Available records: Begin

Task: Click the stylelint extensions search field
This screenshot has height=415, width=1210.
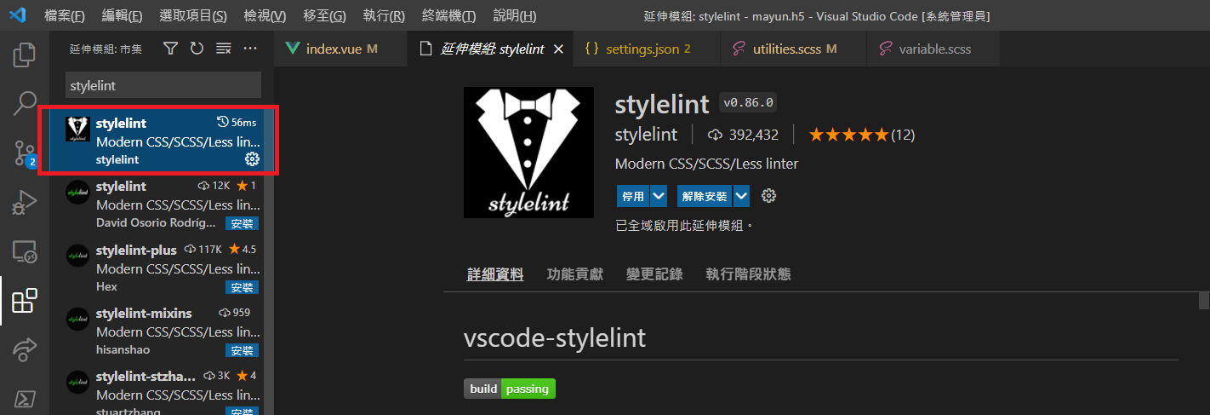Action: pyautogui.click(x=163, y=85)
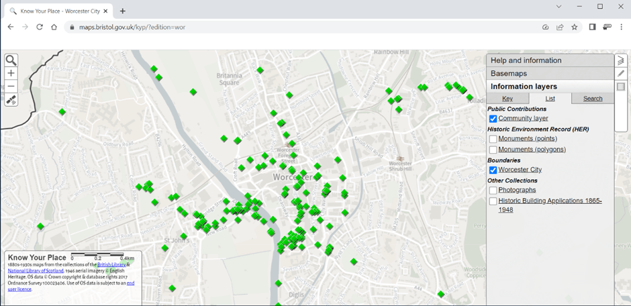Expand the Help and information section
The height and width of the screenshot is (306, 631).
(526, 60)
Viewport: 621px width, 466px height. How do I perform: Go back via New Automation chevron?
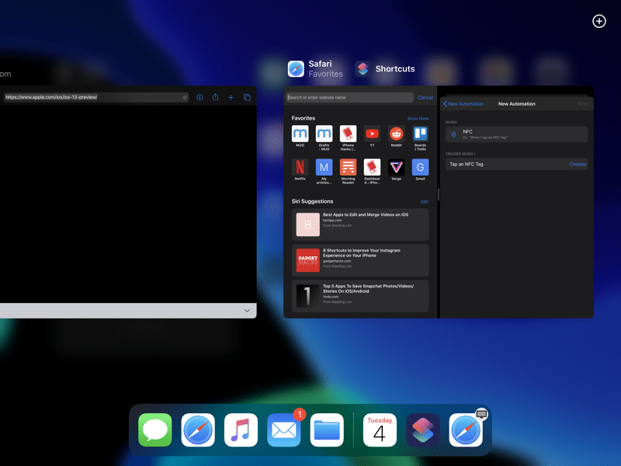click(446, 103)
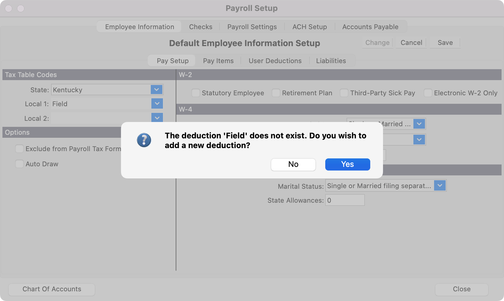
Task: Click Yes to add new deduction
Action: [x=347, y=164]
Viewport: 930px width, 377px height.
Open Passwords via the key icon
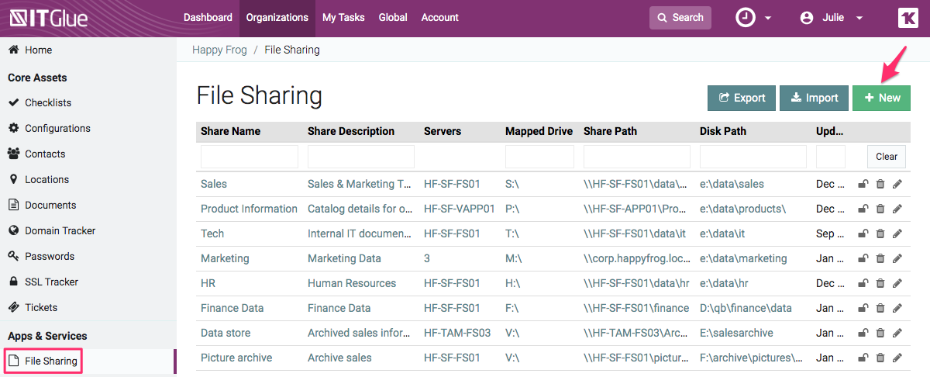tap(13, 256)
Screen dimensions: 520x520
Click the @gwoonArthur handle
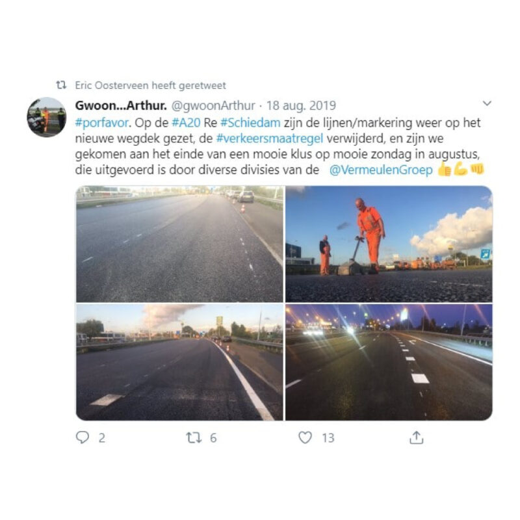click(213, 106)
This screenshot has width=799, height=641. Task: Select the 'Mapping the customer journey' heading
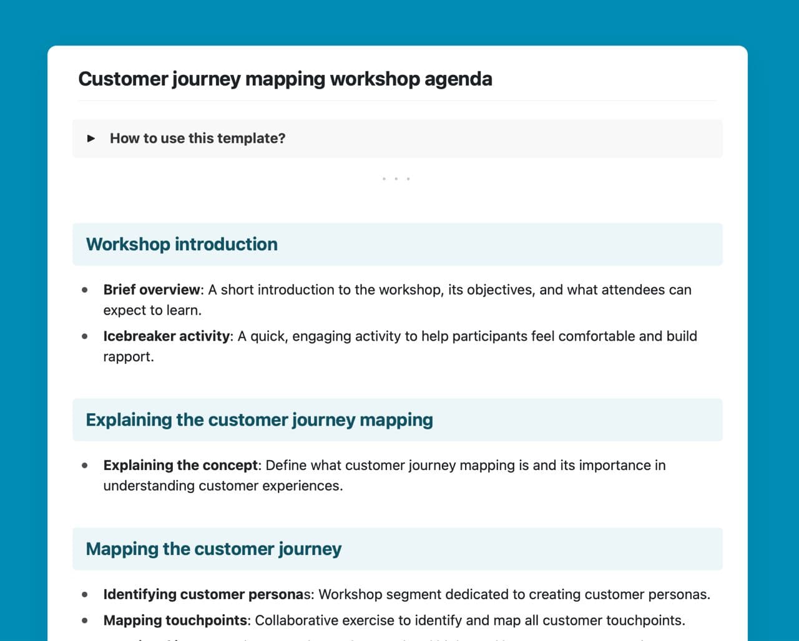pyautogui.click(x=213, y=549)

Available records: End

■ To do: Return the data above unchanged. Pictures are not part of the copy.

■ Exercise answer:
Task: Click the stylelint extensions search field
This screenshot has height=415, width=1210.
Action: pyautogui.click(x=163, y=85)
Expand the Help and information section
The height and width of the screenshot is (306, 631).
(526, 60)
Viewport: 621px width, 466px height. How do I perform: Go back via New Automation chevron?
click(446, 103)
Task: Click Yes to add new deduction
Action: [x=347, y=164]
Viewport: 930px width, 377px height.
Open Passwords via the key icon
tap(13, 256)
Screen dimensions: 520x520
Click the @gwoonArthur handle
click(213, 106)
This screenshot has width=799, height=641. Task: Select the 'Mapping the customer journey' heading
pyautogui.click(x=213, y=549)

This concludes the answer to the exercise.